While the area consists of wildlife typical to most of southern Ontario, such as deer, coyotes, raccoons, opossums, skunks, beavers, ducks and geese. The Rockwood area has a varied supply of fish that includes perch, crappie, rock bass, sunfish and chub.

A more recent addition to the wildlife at Rockwood has been the reintroduction of wild turkeys. Due to unregulated hunting, wild turkeys were at one point completely gone.
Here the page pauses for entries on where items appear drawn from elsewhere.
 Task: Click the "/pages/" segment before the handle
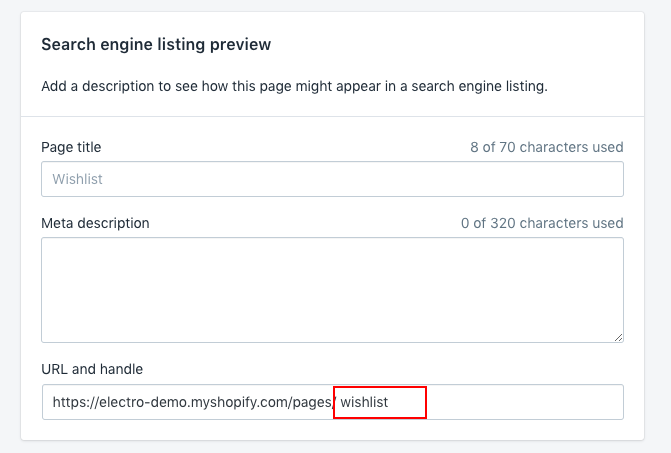click(x=314, y=403)
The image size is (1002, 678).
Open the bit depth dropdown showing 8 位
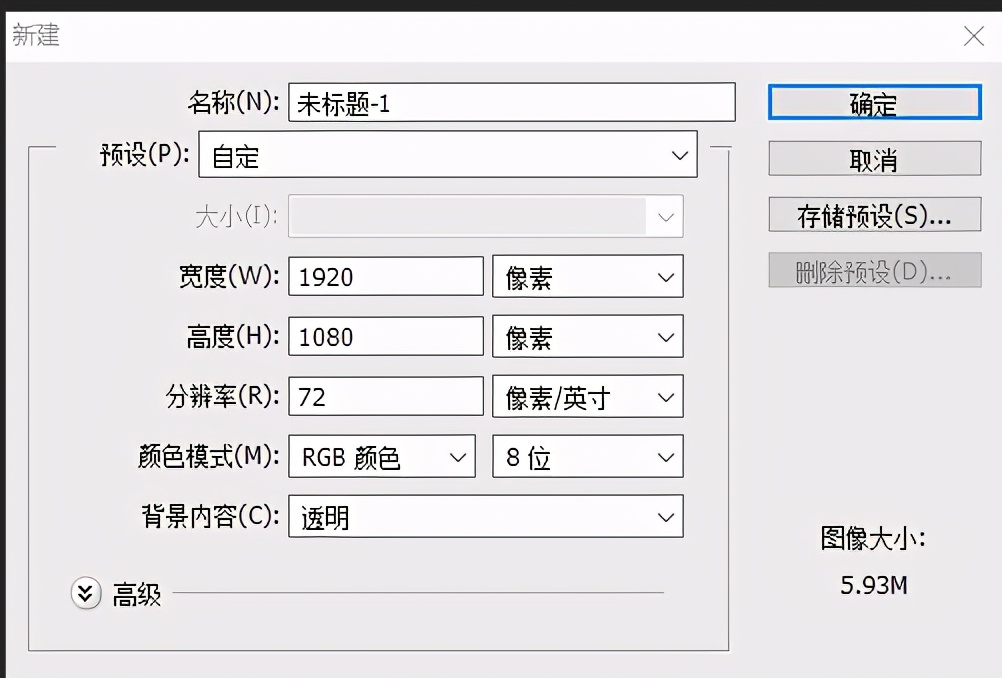pos(587,456)
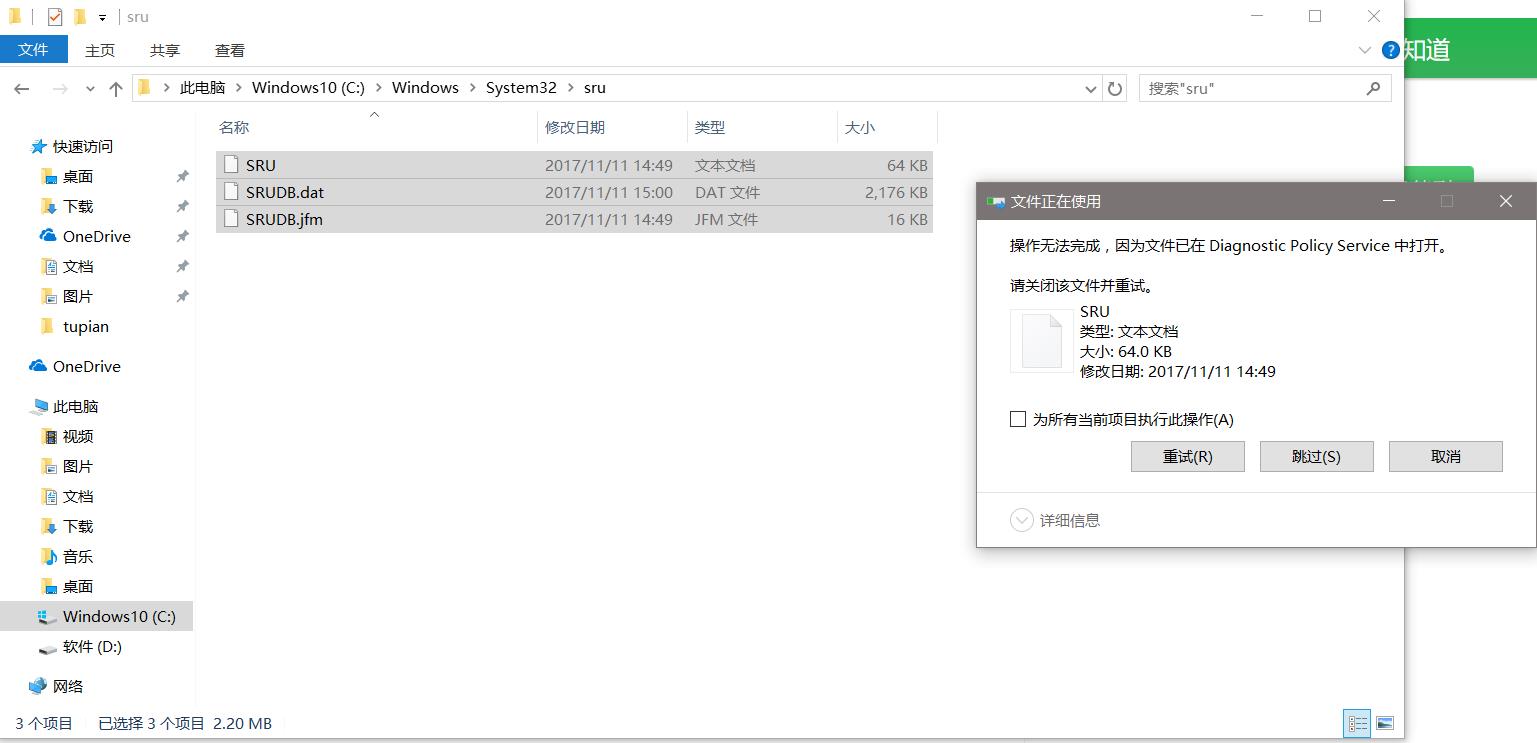The height and width of the screenshot is (743, 1537).
Task: Open the quick access toolbar dropdown arrow
Action: tap(103, 16)
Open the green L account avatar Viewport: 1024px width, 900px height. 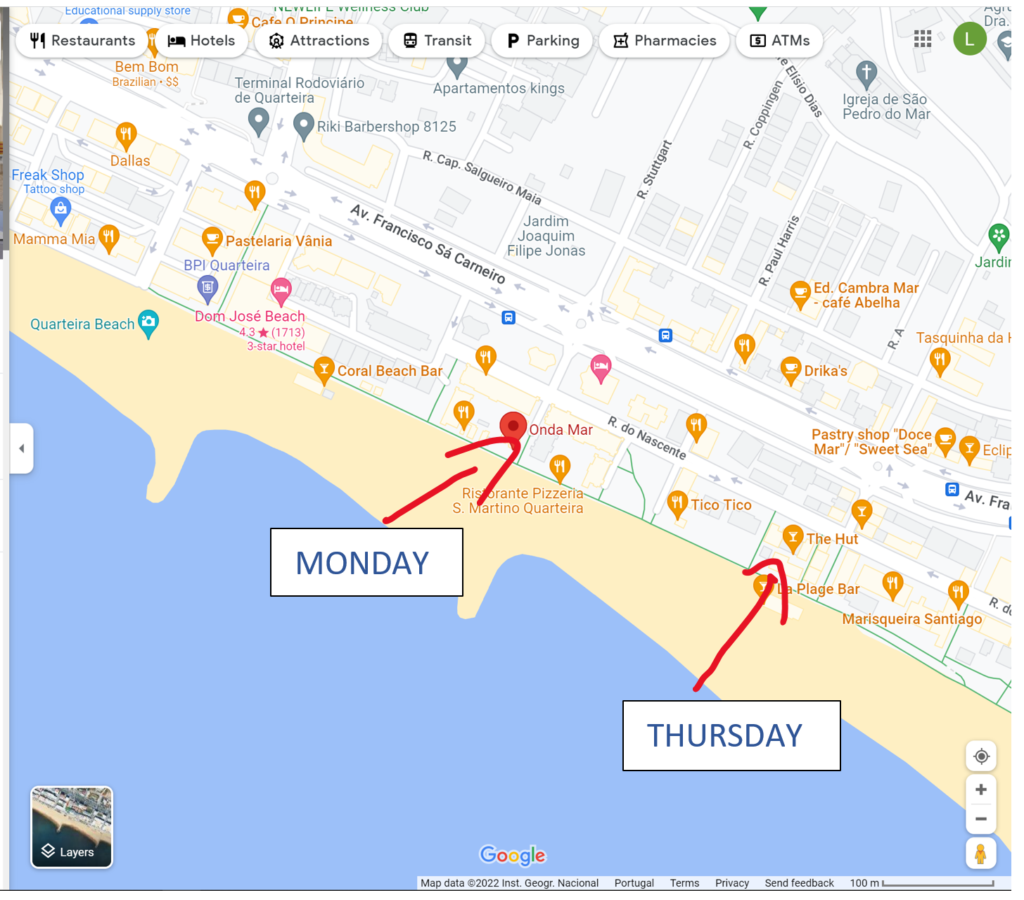pos(969,39)
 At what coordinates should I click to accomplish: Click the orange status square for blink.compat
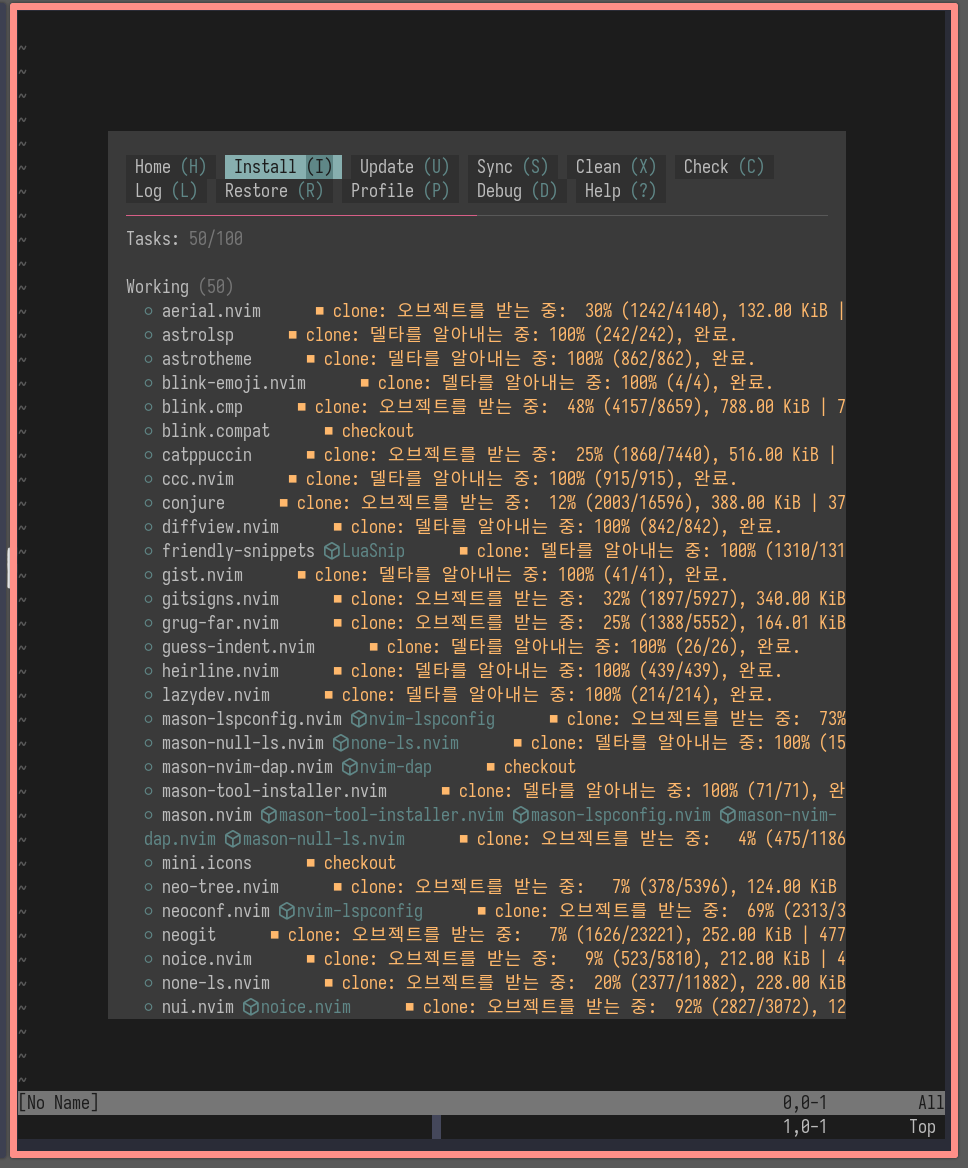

However, eastern wild turkeys from the southern United States were introduced to this area within the past 20 years and are now permanent residents.

==Activities==

===Camping===
The Rockwood Conservation Area has around 105 campsites in four main campgrounds, serviced and unserviced campsites are available on a daily term. Other facilities include washrooms and a concession.

===Fishing===
Fishing is permitted within the Eramosa River. The Grand River Conservation Area and the Ministry of Natural Resources fill the waters once a year with rainbow trout in a goal to promote fishing.

===Trails===
With occasionally high cliffs and steep inclines, the two main trails allow hikers to travel beside the river’s edge and within the forest. Accessible by wheelchairs in most areas, these trails can be reached from either the beach or the mill ruins.

===Swimming===
There is a large sandy beach in the conservation area which allows visitors to go swimming during the summer. There is no beach patrol in this area, however a life-jacket loaner program is offered.

===Recreation===
A mini golf course is located near the front entrance as well as a playground for children. Canoeing is one of the more popular activities at the conservation area. Canoes, kayaks and paddleboards can be rented on weekends during the summer.